Copy out each record that follows exactly, and omit any picture you find.
+ + + +
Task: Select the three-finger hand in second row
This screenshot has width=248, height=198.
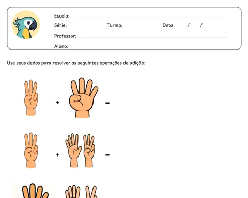Action: [31, 150]
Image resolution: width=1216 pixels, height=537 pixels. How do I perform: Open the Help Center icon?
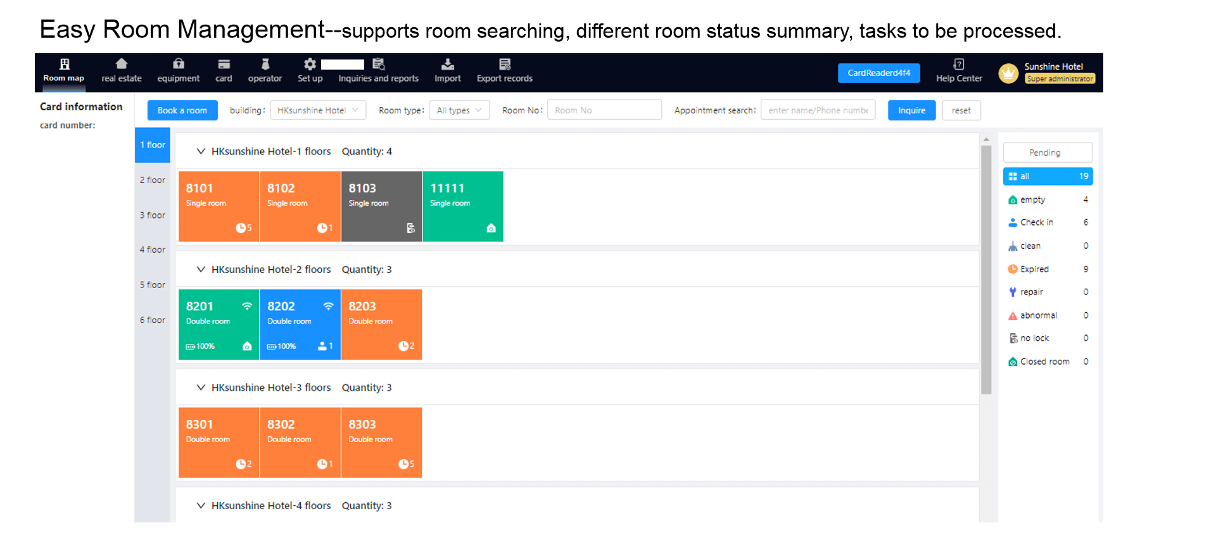tap(958, 64)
+ + + +
- [Response to the exercise]:
Task: Select the three-finger hand in second row
This screenshot has width=248, height=198.
Action: [31, 150]
Image resolution: width=1216 pixels, height=537 pixels. How do I perform: Open the Help Center icon?
tap(958, 64)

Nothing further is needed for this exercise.